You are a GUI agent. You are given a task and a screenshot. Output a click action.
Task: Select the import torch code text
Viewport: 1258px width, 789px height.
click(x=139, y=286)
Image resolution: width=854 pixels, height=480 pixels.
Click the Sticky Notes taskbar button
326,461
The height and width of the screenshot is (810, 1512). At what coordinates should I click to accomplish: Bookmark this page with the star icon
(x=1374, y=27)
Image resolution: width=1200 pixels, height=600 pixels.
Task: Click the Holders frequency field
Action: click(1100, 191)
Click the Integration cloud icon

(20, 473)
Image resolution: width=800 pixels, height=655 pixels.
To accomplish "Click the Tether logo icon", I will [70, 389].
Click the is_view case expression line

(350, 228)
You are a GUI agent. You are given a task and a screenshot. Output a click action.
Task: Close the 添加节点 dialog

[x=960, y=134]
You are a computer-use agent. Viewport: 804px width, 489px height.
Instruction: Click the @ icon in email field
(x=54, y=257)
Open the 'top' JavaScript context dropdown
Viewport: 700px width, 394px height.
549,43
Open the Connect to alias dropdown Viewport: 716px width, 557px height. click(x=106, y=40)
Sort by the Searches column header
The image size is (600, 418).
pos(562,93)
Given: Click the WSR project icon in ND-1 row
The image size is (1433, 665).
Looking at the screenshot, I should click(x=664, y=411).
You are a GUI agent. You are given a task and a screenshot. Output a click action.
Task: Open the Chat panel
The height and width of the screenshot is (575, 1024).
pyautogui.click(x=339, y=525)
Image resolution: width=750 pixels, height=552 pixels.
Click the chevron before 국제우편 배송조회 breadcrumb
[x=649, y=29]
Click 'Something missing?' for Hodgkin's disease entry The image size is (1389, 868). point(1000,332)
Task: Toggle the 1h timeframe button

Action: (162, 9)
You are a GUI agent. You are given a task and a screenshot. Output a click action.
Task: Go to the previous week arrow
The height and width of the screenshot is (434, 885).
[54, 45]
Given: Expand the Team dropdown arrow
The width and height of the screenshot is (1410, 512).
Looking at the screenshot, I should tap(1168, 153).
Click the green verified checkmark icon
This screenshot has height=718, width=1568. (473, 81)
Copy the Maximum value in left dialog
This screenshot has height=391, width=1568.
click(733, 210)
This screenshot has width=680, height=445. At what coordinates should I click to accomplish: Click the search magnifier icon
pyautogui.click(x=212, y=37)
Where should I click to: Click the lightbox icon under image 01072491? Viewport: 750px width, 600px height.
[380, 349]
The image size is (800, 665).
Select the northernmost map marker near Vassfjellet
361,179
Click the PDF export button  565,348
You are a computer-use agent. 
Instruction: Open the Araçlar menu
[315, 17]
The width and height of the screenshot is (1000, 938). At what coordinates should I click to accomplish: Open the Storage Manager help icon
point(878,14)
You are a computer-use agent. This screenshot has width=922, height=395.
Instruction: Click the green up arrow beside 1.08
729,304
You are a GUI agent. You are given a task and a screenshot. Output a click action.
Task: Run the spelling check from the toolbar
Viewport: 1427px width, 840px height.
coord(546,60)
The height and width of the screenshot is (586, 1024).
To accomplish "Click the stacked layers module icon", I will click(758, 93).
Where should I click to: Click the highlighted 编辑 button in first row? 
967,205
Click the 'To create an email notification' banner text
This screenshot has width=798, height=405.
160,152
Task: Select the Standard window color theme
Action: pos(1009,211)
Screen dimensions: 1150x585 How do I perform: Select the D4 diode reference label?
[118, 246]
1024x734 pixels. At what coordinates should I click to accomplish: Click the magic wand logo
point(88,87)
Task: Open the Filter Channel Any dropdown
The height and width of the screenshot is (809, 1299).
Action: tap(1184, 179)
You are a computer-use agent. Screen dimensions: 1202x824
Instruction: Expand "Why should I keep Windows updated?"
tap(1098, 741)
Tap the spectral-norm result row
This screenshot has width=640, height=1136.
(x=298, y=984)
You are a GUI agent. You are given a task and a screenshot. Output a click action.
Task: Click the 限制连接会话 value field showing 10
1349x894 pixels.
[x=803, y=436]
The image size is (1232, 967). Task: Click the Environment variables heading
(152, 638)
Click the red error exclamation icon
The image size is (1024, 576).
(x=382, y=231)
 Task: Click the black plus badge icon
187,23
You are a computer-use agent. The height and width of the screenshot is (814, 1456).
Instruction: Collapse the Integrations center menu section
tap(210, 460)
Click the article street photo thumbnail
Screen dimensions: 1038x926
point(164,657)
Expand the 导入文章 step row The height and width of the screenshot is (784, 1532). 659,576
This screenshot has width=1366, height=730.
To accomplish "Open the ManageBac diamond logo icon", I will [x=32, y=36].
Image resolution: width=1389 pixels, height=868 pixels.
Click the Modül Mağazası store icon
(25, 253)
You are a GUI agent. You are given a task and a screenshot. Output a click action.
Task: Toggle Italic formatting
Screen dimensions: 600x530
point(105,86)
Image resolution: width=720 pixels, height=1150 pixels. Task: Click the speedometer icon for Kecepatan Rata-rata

▶ _WORK TO BE COMPLETED_:
Transcribe all of the data exactly, leaving no line out.

▶ _EXERCISE RESPONSE_:
You are a GUI agent. You are given a task and a screenshot. Output a click action.
Task: Select the import torch code text
Viewport: 1258px width, 789px height.
click(x=139, y=286)
Image resolution: width=854 pixels, height=480 pixels.
Click the Sticky Notes taskbar button
326,461
The height and width of the screenshot is (810, 1512). At what coordinates should I click to accomplish: Bookmark this page with the star icon
(x=1374, y=27)
Image resolution: width=1200 pixels, height=600 pixels.
Task: Click the Holders frequency field
Action: click(1100, 191)
Click the Integration cloud icon

(20, 473)
Image resolution: width=800 pixels, height=655 pixels.
To accomplish "Click the Tether logo icon", I will [70, 389].
Click the is_view case expression line

(350, 228)
You are a GUI agent. You are given a task and a screenshot. Output a click action.
Task: Close the 添加节点 dialog

[x=960, y=134]
You are a computer-use agent. Viewport: 804px width, 489px height.
Instruction: Click the @ icon in email field
(x=54, y=257)
Open the 'top' JavaScript context dropdown
Viewport: 700px width, 394px height.
549,43
Open the Connect to alias dropdown Viewport: 716px width, 557px height. click(x=106, y=40)
Sort by the Searches column header
The image size is (600, 418).
pos(562,93)
Given: Click the WSR project icon in ND-1 row
The image size is (1433, 665).
Looking at the screenshot, I should click(x=664, y=411).
You are a GUI agent. You are given a task and a screenshot. Output a click action.
Task: Open the Chat panel
The height and width of the screenshot is (575, 1024).
pyautogui.click(x=339, y=525)
Image resolution: width=750 pixels, height=552 pixels.
Click the chevron before 국제우편 배송조회 breadcrumb
[x=649, y=29]
Click 'Something missing?' for Hodgkin's disease entry The image size is (1389, 868). point(1000,332)
Task: Toggle the 1h timeframe button

Action: (162, 9)
You are a GUI agent. You are given a task and a screenshot. Output a click action.
Task: Go to the previous week arrow
The height and width of the screenshot is (434, 885).
[54, 45]
Given: Expand the Team dropdown arrow
The width and height of the screenshot is (1410, 512).
Looking at the screenshot, I should tap(1168, 153).
Click the green verified checkmark icon
This screenshot has height=718, width=1568. (473, 81)
Copy the Maximum value in left dialog
This screenshot has height=391, width=1568.
click(733, 210)
This screenshot has width=680, height=445. At what coordinates should I click to accomplish: Click the search magnifier icon
pyautogui.click(x=212, y=37)
Where should I click to: Click the lightbox icon under image 01072491? Viewport: 750px width, 600px height.
[380, 349]
The image size is (800, 665).
Select the northernmost map marker near Vassfjellet
361,179
Click the PDF export button  565,348
You are a computer-use agent. 
Instruction: Open the Araçlar menu
[315, 17]
The width and height of the screenshot is (1000, 938). At what coordinates should I click to accomplish: Open the Storage Manager help icon
point(878,14)
You are a computer-use agent. This screenshot has width=922, height=395.
Instruction: Click the green up arrow beside 1.08
729,304
You are a GUI agent. You are given a task and a screenshot. Output a click action.
Task: Run the spelling check from the toolbar
Viewport: 1427px width, 840px height.
coord(546,60)
The height and width of the screenshot is (586, 1024).
To accomplish "Click the stacked layers module icon", I will click(758, 93).
Where should I click to: Click the highlighted 编辑 button in first row? 
967,205
Click the 'To create an email notification' banner text
This screenshot has width=798, height=405.
160,152
Task: Select the Standard window color theme
Action: pos(1009,211)
Screen dimensions: 1150x585 How do I perform: Select the D4 diode reference label?
[118, 246]
1024x734 pixels. At what coordinates should I click to accomplish: Click the magic wand logo
point(88,87)
Task: Open the Filter Channel Any dropdown
The height and width of the screenshot is (809, 1299).
Action: tap(1184, 179)
You are a computer-use agent. Screen dimensions: 1202x824
Instruction: Expand "Why should I keep Windows updated?"
tap(1098, 741)
Tap the spectral-norm result row
This screenshot has width=640, height=1136.
(x=298, y=984)
You are a GUI agent. You are given a task and a screenshot. Output a click action.
Task: Click the 限制连接会话 value field showing 10
1349x894 pixels.
[x=803, y=436]
The image size is (1232, 967). Task: Click the Environment variables heading
(152, 638)
Click the red error exclamation icon
The image size is (1024, 576).
(x=382, y=231)
 Task: Click the black plus badge icon
187,23
You are a computer-use agent. The height and width of the screenshot is (814, 1456).
Instruction: Collapse the Integrations center menu section
tap(210, 460)
Click the article street photo thumbnail
Screen dimensions: 1038x926
point(164,657)
Expand the 导入文章 step row The height and width of the screenshot is (784, 1532). 659,576
This screenshot has width=1366, height=730.
To accomplish "Open the ManageBac diamond logo icon", I will [x=32, y=36].
Image resolution: width=1389 pixels, height=868 pixels.
Click the Modül Mağazası store icon
(25, 253)
You are a GUI agent. You are given a task and a screenshot. Output a click action.
Task: Toggle Italic formatting
Screen dimensions: 600x530
point(105,86)
Image resolution: width=720 pixels, height=1150 pixels. Task: Click the speedometer icon for Kecepatan Rata-rata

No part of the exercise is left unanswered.